The Depositors Association and League in Lebanon on Sunday demonstrated against the government’s plan to convert deposits into Lebanese pounds.

The demonstration, held outside the headquarters of the Association of Banks in Beirut, was also against an associated decision to compensate depositors in the local currency.

The Lebanese pound has lost more than 95 percent of its buying power due to its devaluation against the dollar, even as the country undergoes an economic crisis that the World Bank has said is on a par with wartime hardships.

The current midmarket rates indicate that a US dollar is worth more than LBP1,500, while the black-market rate is more than LBP23,000 to the dollar, which is a 15-fold difference.

Thus, converting these deposits from dollars to Lebanese pounds could massively erode their value.

This comes amid allegations that the billions of dollars are missing from the Lebanese central bank.

Sunday’s demonstration by the depositors also headed to the Government Serail and then to the Banque du Liban, where a joint statement was read, reported Lebanon’s official National News Agency.

The Depositors Association and League demonstrate against the government’s plan to convert deposits into Lebanese pounds. Credit: National News Agency

Demand from depositors

The depositors said in their statement that that they refuse to allow more losses to be inflicted upon them and to bear the consequences of the ruling system’s deals, waste, corruption, and carelessness.

“We will not allow them to deceive the people and annihilate the lively and productive classes…,” they said in the statement.

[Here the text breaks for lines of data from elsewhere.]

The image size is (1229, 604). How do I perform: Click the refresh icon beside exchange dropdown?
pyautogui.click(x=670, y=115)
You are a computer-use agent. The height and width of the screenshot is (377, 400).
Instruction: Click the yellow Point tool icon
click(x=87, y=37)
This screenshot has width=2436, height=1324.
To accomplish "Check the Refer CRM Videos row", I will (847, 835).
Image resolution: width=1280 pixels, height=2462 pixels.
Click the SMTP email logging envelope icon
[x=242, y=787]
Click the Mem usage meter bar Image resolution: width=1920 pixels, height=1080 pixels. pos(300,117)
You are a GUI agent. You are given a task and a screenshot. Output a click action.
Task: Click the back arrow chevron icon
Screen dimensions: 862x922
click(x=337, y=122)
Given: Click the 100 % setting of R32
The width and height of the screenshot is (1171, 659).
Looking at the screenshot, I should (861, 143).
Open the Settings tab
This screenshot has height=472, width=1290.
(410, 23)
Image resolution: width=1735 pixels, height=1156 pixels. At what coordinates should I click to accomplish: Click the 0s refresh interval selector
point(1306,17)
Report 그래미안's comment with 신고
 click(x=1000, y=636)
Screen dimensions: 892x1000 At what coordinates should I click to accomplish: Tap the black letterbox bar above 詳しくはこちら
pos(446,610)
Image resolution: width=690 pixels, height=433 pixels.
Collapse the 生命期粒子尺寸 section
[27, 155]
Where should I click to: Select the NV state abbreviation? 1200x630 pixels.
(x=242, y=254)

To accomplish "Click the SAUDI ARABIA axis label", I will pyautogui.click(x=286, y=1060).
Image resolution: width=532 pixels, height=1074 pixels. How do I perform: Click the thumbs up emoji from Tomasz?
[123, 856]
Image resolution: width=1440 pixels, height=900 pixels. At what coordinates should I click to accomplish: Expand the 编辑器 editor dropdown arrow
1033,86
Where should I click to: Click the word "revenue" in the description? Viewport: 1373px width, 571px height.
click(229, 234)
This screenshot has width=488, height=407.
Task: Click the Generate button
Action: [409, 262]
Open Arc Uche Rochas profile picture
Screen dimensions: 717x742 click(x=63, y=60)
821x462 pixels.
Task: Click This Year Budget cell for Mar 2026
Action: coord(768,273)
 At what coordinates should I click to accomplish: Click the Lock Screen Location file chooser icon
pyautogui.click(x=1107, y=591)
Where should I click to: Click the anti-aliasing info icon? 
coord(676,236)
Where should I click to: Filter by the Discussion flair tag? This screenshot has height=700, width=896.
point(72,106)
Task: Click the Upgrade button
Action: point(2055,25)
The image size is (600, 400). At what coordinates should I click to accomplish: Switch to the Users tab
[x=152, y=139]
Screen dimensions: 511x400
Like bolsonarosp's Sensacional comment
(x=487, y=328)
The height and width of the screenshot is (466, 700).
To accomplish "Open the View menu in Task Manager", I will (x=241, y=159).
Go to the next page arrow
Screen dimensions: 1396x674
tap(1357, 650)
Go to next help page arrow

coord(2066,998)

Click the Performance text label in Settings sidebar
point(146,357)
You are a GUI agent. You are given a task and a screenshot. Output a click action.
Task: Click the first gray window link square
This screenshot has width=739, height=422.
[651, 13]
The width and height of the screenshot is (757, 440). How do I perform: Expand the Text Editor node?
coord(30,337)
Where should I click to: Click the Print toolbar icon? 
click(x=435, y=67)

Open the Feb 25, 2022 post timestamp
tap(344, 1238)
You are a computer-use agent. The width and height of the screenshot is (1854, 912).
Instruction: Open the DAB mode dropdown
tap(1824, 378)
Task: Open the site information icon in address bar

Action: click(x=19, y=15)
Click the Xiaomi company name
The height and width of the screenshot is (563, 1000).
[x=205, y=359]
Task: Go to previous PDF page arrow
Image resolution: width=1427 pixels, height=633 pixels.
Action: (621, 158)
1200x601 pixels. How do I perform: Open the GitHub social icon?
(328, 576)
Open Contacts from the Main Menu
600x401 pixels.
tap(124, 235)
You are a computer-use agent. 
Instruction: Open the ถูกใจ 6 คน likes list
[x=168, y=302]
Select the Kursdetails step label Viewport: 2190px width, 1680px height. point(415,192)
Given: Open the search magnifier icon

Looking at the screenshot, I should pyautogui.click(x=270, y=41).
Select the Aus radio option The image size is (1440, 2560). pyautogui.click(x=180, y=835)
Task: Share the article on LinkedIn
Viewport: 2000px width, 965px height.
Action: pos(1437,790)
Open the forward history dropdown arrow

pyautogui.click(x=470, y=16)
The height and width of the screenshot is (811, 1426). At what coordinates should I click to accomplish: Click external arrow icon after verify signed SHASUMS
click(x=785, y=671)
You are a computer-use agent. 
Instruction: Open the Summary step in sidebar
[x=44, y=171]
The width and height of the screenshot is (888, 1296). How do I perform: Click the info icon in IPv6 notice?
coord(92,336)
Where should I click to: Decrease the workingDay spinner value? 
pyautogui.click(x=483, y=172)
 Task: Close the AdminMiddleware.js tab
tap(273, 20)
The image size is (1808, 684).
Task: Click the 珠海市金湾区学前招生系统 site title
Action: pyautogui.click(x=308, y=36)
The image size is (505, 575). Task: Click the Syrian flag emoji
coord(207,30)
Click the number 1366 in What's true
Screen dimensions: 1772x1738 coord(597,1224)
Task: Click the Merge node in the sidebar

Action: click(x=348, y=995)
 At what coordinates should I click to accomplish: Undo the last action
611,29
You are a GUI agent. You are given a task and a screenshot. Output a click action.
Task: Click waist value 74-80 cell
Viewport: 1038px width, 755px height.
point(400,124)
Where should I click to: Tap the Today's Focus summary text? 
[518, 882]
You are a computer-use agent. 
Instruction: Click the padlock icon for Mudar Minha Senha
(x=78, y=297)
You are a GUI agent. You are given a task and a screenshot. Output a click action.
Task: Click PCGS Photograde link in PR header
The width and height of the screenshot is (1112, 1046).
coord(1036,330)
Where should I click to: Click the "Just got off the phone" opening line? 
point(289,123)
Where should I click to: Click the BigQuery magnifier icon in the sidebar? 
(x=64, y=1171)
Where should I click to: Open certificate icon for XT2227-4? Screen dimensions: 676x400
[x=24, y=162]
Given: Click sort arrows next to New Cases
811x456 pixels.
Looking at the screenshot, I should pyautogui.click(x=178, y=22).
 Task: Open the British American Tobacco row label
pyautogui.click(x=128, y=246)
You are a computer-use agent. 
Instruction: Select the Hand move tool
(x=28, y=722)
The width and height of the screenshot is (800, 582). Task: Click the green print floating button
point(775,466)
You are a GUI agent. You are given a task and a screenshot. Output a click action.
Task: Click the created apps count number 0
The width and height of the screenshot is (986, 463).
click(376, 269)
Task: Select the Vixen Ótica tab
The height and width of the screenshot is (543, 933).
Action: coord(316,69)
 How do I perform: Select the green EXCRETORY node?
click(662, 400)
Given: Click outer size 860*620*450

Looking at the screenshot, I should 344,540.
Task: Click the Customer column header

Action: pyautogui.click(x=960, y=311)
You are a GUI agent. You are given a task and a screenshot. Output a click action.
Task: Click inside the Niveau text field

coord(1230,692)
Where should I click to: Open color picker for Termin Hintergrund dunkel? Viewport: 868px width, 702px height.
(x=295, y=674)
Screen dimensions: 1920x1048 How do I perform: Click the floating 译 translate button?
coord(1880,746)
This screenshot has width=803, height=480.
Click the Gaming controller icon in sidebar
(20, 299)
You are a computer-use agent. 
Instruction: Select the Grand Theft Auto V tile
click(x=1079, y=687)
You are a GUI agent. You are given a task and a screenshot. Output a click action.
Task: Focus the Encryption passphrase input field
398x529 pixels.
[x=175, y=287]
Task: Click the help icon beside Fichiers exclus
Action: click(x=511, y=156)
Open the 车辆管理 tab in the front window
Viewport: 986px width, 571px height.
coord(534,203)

“Today we are here, depositors whose small and medium deposits are threatened with extinction; workers, laborers and self-employed people who have lost their purchasing power and their incomes are threatened by evaporation; syndicates and unionists who are threatened of losing their savings, funds and rights,” they added.

“This is our message to society as a whole, with all its components, especially unions and professional associations, to every citizen affected by the policies of this system, and every citizen aspiring to establish a social justice system on the ruins of the banking and rentier system,” said the depositors.

Our message is that everyone who hears us joins this decisive confrontation, join in order to protect what is left, in order to defend savings and deposits and in order to restore rights, all rights!” the depositors’ statement underlined.